Las paradojas de Vilas

Guillermo Vilas (Mar del Plata, 1952) fue el más grande tenista argentino de la historia.

Ninguno de sus compatriotas sucesores logró equiparar la magnitud de su influencia.

No solamente lo amparan sus logros -top a nivel nacional: 62 títulos del circuito de ATP, siendo 4 de ellos en torneos de Grand Slam-, sino también la trascendencia que generó como ícono cultural; es decir, una personalidad destacada más allá del deporte.

Para entender el contexto: Vilas se dedicó profesionalmente al tenis, una actividad destinada históricamente a las élites.
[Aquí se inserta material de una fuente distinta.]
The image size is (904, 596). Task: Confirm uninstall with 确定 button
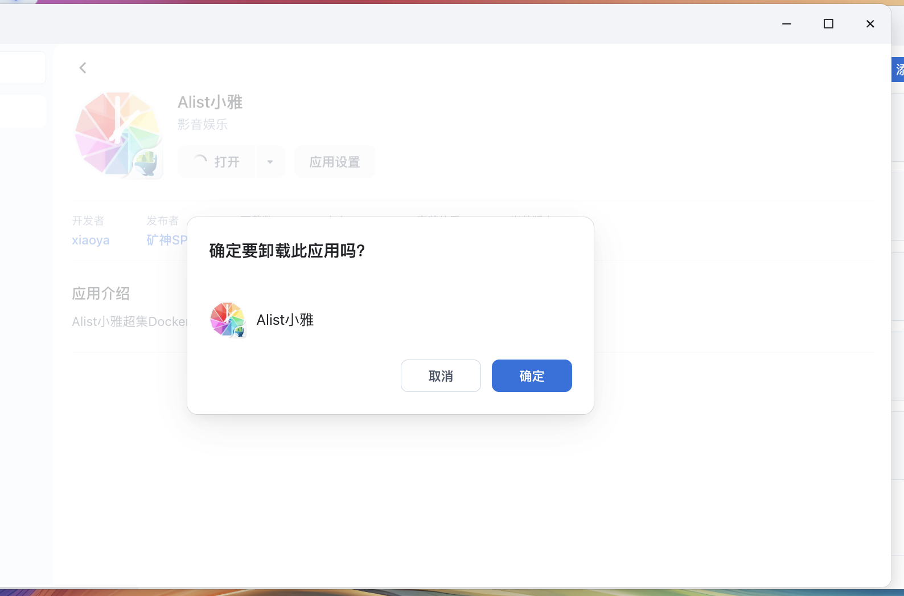[532, 376]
Sus orígenes no fueron las de una persona carenciada que necesitó del deporte para sobrevivir, pero sí concibió al tenis como un trabajo al que le destinó esfuerzo, pasión y compromiso.

Su padre fue un escribano que tuvo una importante labor como dirigente del Club Náutico de Mar del Plata (ciudad de origen).
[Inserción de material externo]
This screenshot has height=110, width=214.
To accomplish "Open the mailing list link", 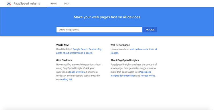I will [x=66, y=80].
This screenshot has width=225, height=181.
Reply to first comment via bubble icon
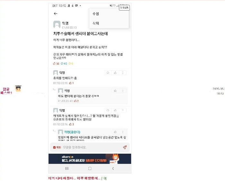tap(108, 73)
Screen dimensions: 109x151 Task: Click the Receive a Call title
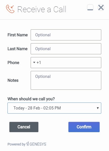click(x=42, y=9)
Allí Guillermo dio sus primeros pasos hasta edificar una extensa trayectoria de dos décadas (1969-1989) como tenista profesional.

Viajes.

Lujos.

Algunas mujeres famosas como ocasionales parejas.

Todo eso formó parte de un Vilas que solía escapar de los grandes flashes. Sus años dorados no lo encontraron siendo un cómplice aliado de la prensa general, la deportiva y la de espectáculos.
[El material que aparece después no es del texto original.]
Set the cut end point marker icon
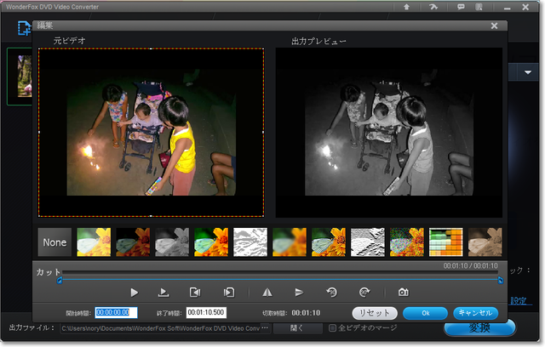 pyautogui.click(x=228, y=292)
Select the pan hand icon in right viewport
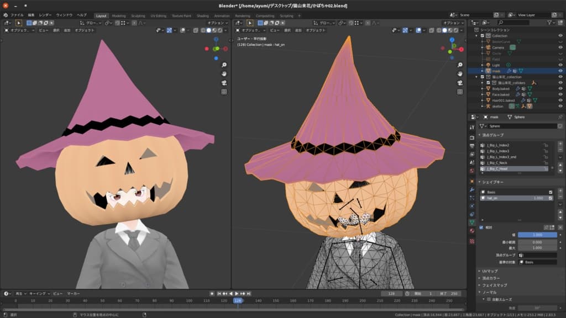Screen dimensions: 566x318 [460, 73]
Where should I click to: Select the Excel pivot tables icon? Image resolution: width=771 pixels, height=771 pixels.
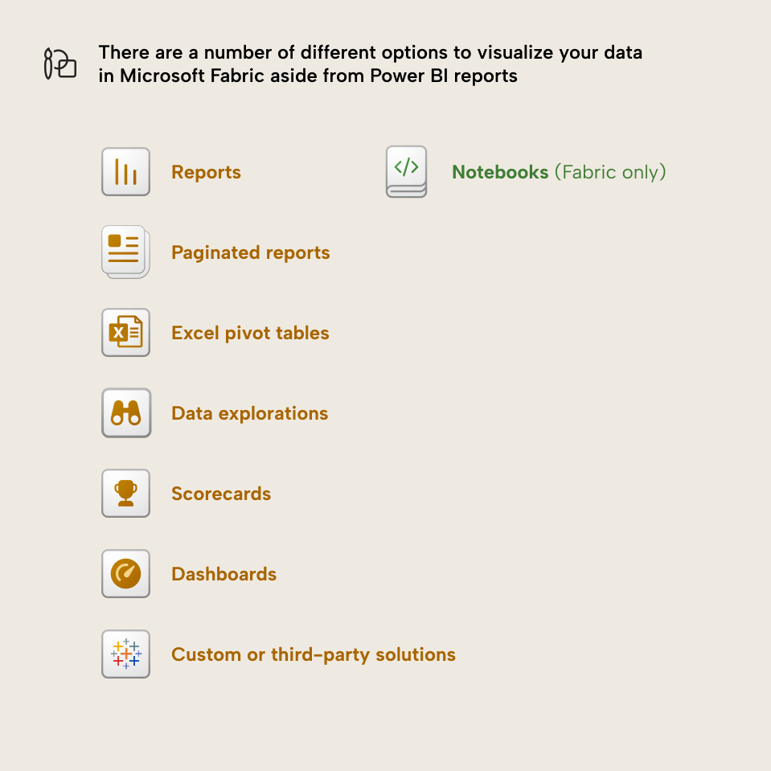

Más bien prefería ser noticia por lo que lograba hacer en el terreno de juego.

No fue un jugador de talento natural sino de notoria voluntad para superarse.

Aún así, patentó una maniobra pintoresca que tuvo su sello: la «Gran Willy», acción que consiste en impactar la pelota de tenis pasándola entre las piernas y de espaldas a la red.

Luego del retiro, poco y nada se supo de él.

Estuvo alejado de los grandes ruidos, pero siempre querido y respetado en los torneos internacionales, adonde iba invitando especialmente.

Dio partidos de exhibición así como también clínicas en varios lugares.

Hoy junto a su pareja tailandesa, son padres de cuatro hijos. La mayor en este 2020 cumplirá recién 15 años de edad.

Willy, tan particular adentro como afuera de una cancha de tenis, aprendió a convivir con esa doble combinación de ser una persona famosa pero no necesariamente popular.

Ahora luce más cercano al calor de la gente.

Algunos reconocimientos – en el orden del afecto- felizmente le llegaron.

Willy, quien siempre reflexionó atinadamente sobre la soledad que se vive en la cima de la fama, es un simple ciudadano del mundo que confiesa su necesidad de habitar siempre el verano.

A quienes le dicen que fue padre de grande, quizás les podría devolver una sonrisa.

Por un lado, porque para el amor no hay edad.

Y por el otro, porque como padre del tenis nacional fue capaz de ponerle una raqueta en la mano a los pibes nacidos en las décadas de los 70 y los 80.